Objective To investigate the diagnostic effect of magnetic resonance imaging (MRI) on the pernicious placenta previa (PPP) with placenta implantation.
Methods The clinical data of 90 pregnant women confirmed as PPP comfirmed by MRI in our hospital were analyzed retrospectively. The results of operation and pathology were taken as the gold standard, the diagnostic effect of MRI on PPP, PPP with placenta implantation and their classifications were observed. The sensitivity, specificity, accuracy, positive predictive value and negative predictive value were calculated. The diagnostic consistency was compared between MRI and pathological results.

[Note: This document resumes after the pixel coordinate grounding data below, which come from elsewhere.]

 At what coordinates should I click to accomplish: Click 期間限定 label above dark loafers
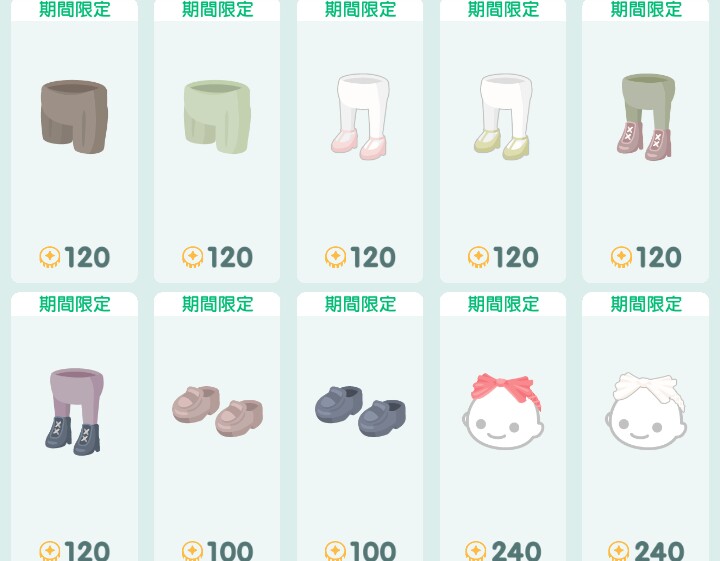coord(360,304)
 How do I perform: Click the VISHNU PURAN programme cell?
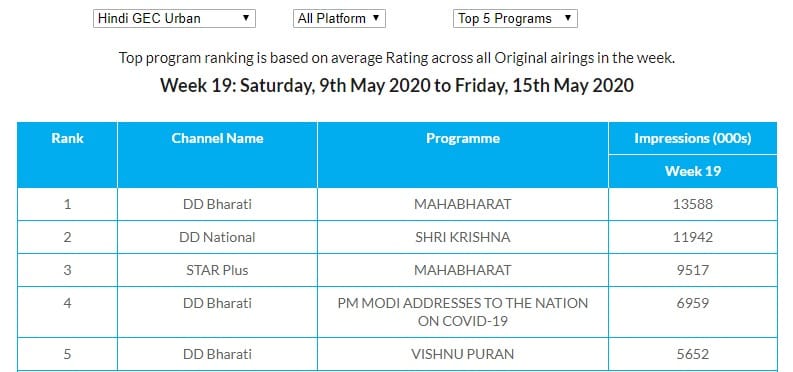tap(463, 354)
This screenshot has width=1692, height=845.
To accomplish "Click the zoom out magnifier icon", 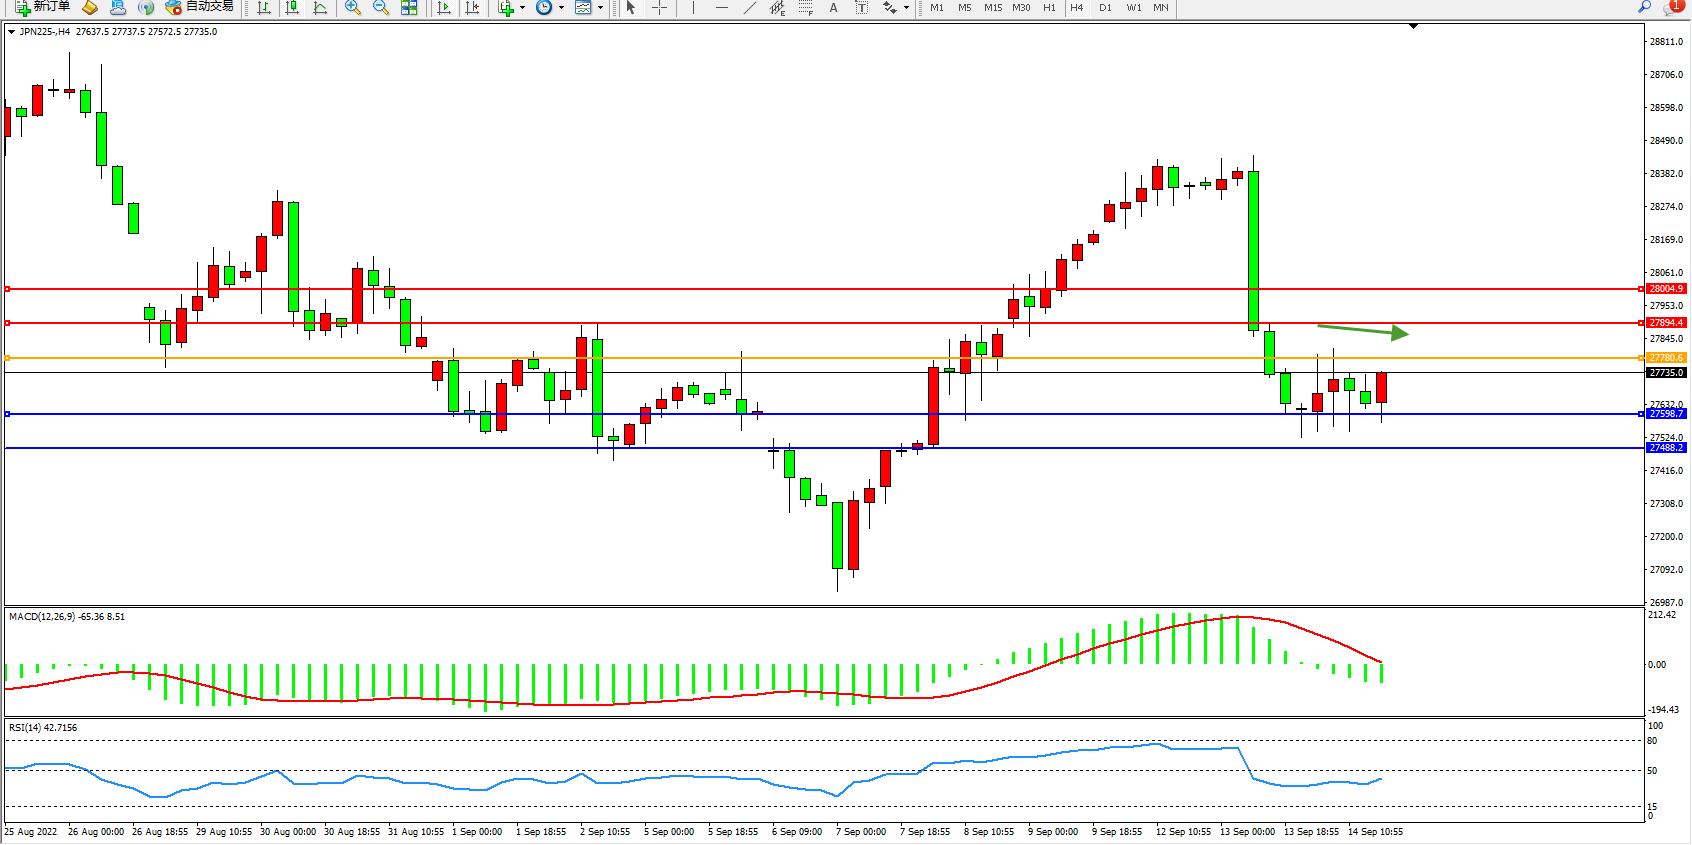I will (x=380, y=8).
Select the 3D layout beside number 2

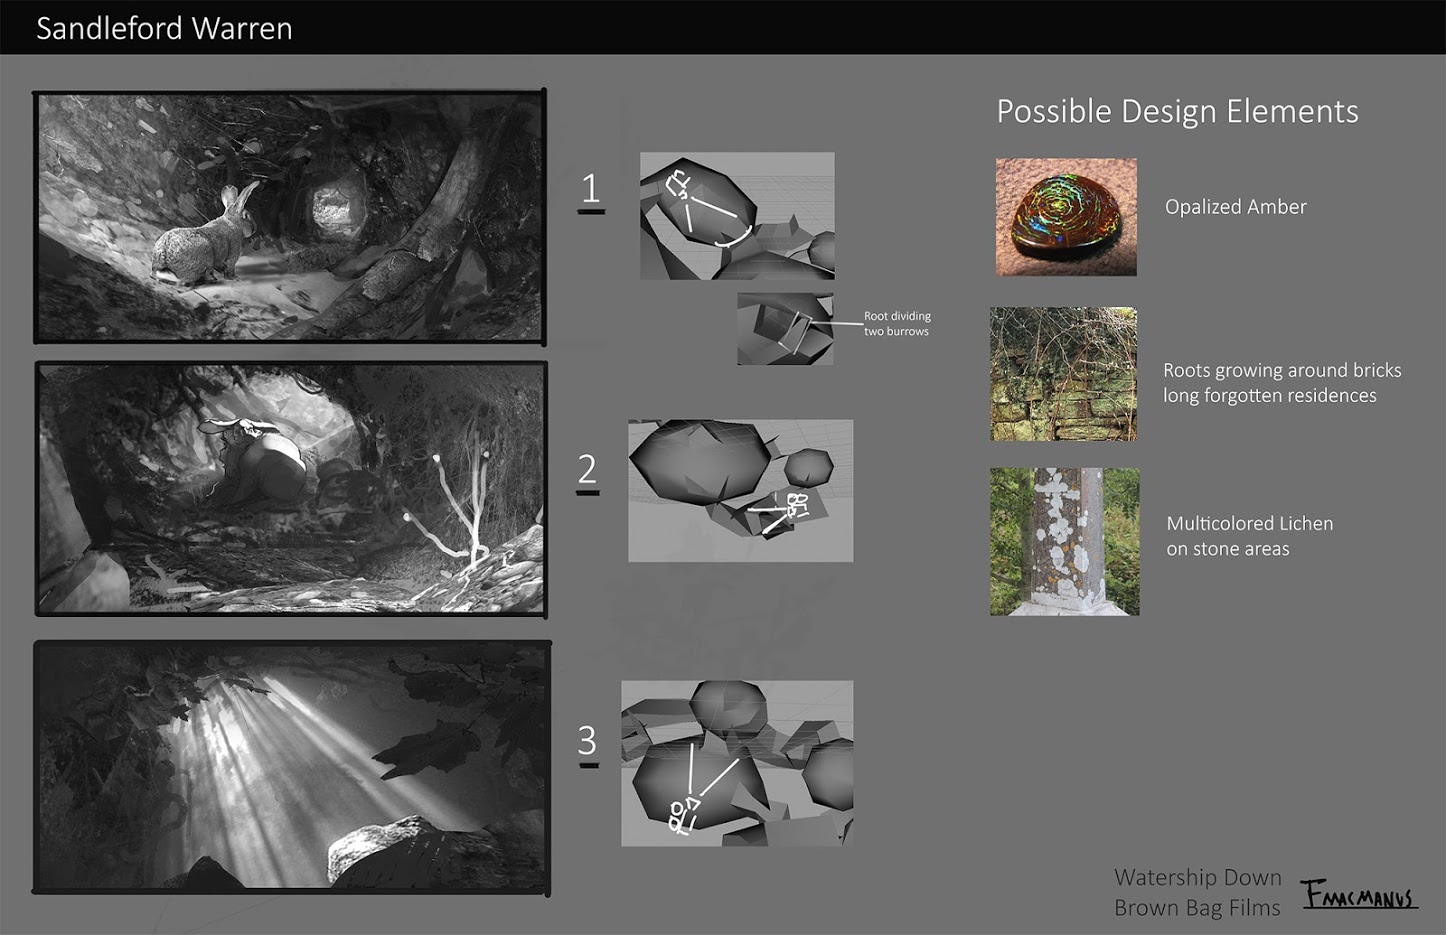point(740,490)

Results Among 90 cases with PPP, there were 24 cases with PPP alone, accounting for 26.67%, 66 cases with placenta implantation, accounting for 73.33%. The sensitivity, specificity and accuracy of MRI in diagnosing PPP complicating with placenta implantation were 92.42% (61/66), 87.50% (21/24) and 91.11% (82/90), respectively, and positive predictive value and negative predictive value were 95.31% (61/64) and 80.77% (21/26), respectively. Eight cases were misdiagnosed, including 5 cases complicating with placenta implantation were misdiagnosed as PPP alone and 3 cases with PPP alone were misdiagnosed as placenta implantation, with a total misdiagnose rate of 8.89%(8/90). The diagnosis of MRI for PPP combined with placental implantation had better consistence compared with the gold standard of surgical pathology (Kappa= 0.728, P < 0.05). Surgical pathology results showed that there were 66 cases with placental implantation, including 42.42%(28/66) of patients with adhesion type, 31.82%(21/66) with implantable type, and 25.76% (17/66) with penetration type, and the their detection rates of MRI were 82.14%(23/28), 90.48%(19/21) and 100.00%(17/17), respectively.
Conclusion MRI can better observe the relationship between placental tissue and myometrium of uterus, and has significant diagnostic value for PPP with placental implantation and typing, which can provide reliable imaging basis for clinical intervention.